The Park Asturias was a sports complex which had three football fields, six tennis and volleyball courts, three wooden stave and three tarmac, Olympic pool and diving pit four bowling alleys, twelve table tennis (10 clay and 2 synthetic), six gables, four squash courts, three gymnasiums, three basketball courts, three restaurants, table bowling, cinema- halls and extensive landscaping . He celebrated several holidays a year, including those known as Pilgrimage of Covadonga, in September, the Member ( the largest), in October and in April the Asturian Jira .
The March 29, 1939, in a very important between Necaxa and Local Asturias, the wooden bleachers of the property were burned by fans necaxistas because they claimed an error arbitration against Atletico, the flames spread, leaving the stadium reduced to ashes.
Today the store is located Comercial Mexicana Asturias, between Calzada. Apricot and Calle Jose Antonio Torres, in Col. Cuauhtemoc Asturias .

==Fire in The "Parque Asturias"==

The March 26, 1939, there occurred a tragedy that would be the beginning of the end of the wooden stage . They played the Asturias and Necaxa vying for the first place that would take them to win the state championship . The Necaxa needed to win to tie the Asturias, or left without title aspirations . The referee in that game was Ferdinand Marcos.
The party waited with bated breath, before meeting fans of both teams were locked in lawsuits and insults. The stadium was completely full, the table of Necaxa played the idol of the Mexican fans Horacio Casarín .
It was a decisive match, became a tough game with many strong entries, before the match Carlos Laviada fouled Horacio knee hitting Casarín the most dangerous player necaxistas, Casarín was marked with the slogan seriously stop it any cost, but this did not stop Casarín scored the first goal for Necaxa, minutes later, Leon II Casarín hit him again, and after 20 minutes defender Juan Soto cunning kicked Casarín 's knee, rendering the Party incapable to follow in the event. This angered fans who began to light fires in the stands of sun.

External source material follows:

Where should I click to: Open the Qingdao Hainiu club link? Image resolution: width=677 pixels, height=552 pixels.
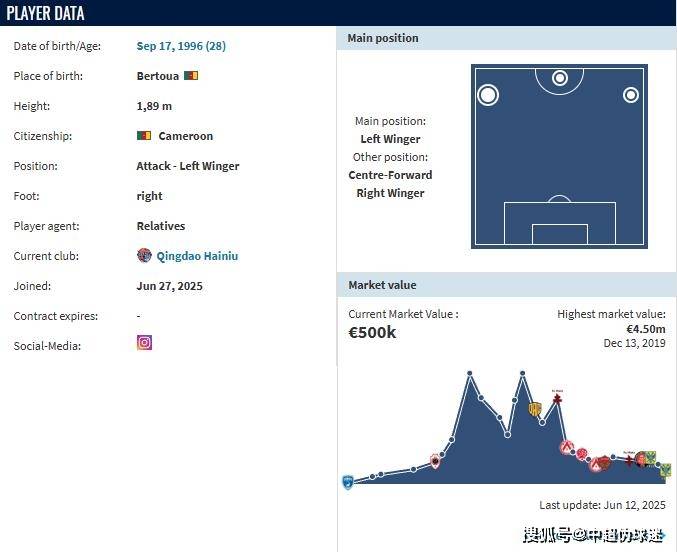tap(197, 256)
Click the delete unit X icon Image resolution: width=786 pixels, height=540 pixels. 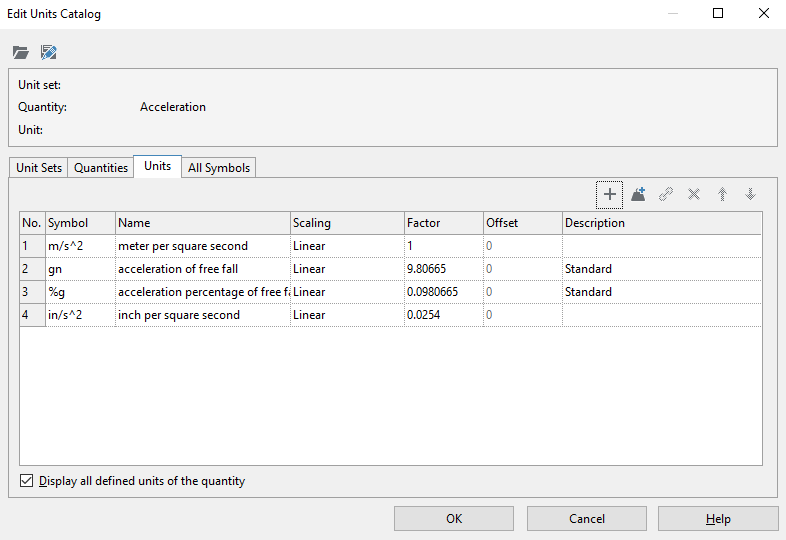click(694, 194)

The Asturias to leveling but shortly after Necaxa score again in the final minutes Ferdinand Marcos referee awards a penalty to the Asturias, tying the game at two goals, the penalty was fair but angry fans began to turn lights on wooden grandstands . The fire quickly it spread reaching the clock and the score was engulfed in flames and that read the tie with two goals that left out of the title to Necaxa . The sun stands were entirely consumed almost instantly .
The arrival of the fire was useless there was no water in the pumps and isolate were implemented shadow stands for the park does not fully catch fire . An hour later, the place was turned into rubble, wood and joists smoldering ashes everywhere, an occasional call announcing his victory over what was once the largest park Mexico Soccer .

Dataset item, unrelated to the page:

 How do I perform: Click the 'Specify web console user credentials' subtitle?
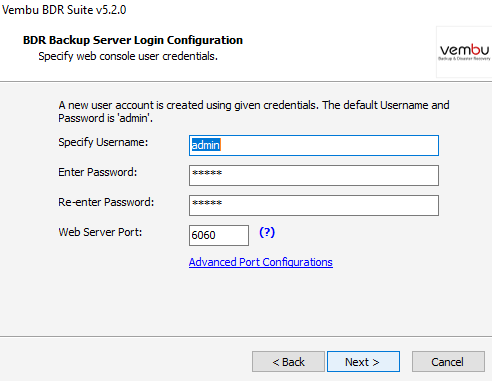pyautogui.click(x=128, y=56)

There you have to remember, that March 26, 1939, as the day gave beginning to the end of the wooden stage, this fire was the perfect excuse for the Mexican capital decided to remove the wooden stage .

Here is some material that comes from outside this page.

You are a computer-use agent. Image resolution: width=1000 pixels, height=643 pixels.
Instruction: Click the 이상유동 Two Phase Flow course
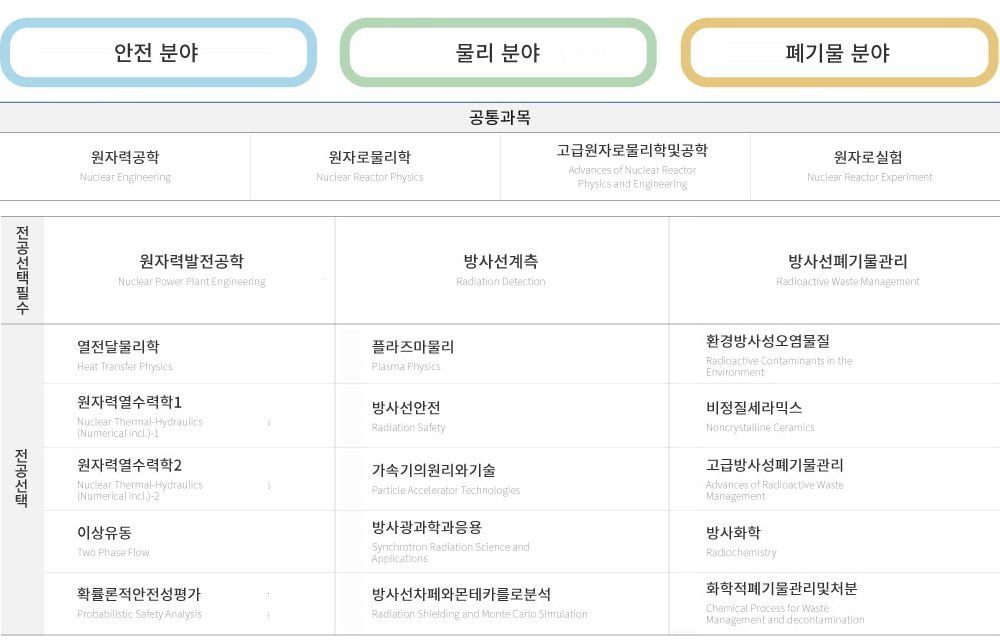[104, 533]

And for the decade of the 40 's, the Necaxa started having a run of bad results that season came to reinforce Spanish players to other teams and so the tournament was difficult and red and white glory began to collapse . Another factor that weakened the squad was that they started selling important players were talented in 1942 Horacio Casarín is sold to their archrivals, the Atlantean, causing anger among the fans.

==Local Teams==

Parque Asturias It was home from 1936 until the beginning of the decade of the 1940s of the biggest teams in the Mexican league soccer, teams legendary as Asturias, Atlante, Necaxa and eventually the "Club Spain".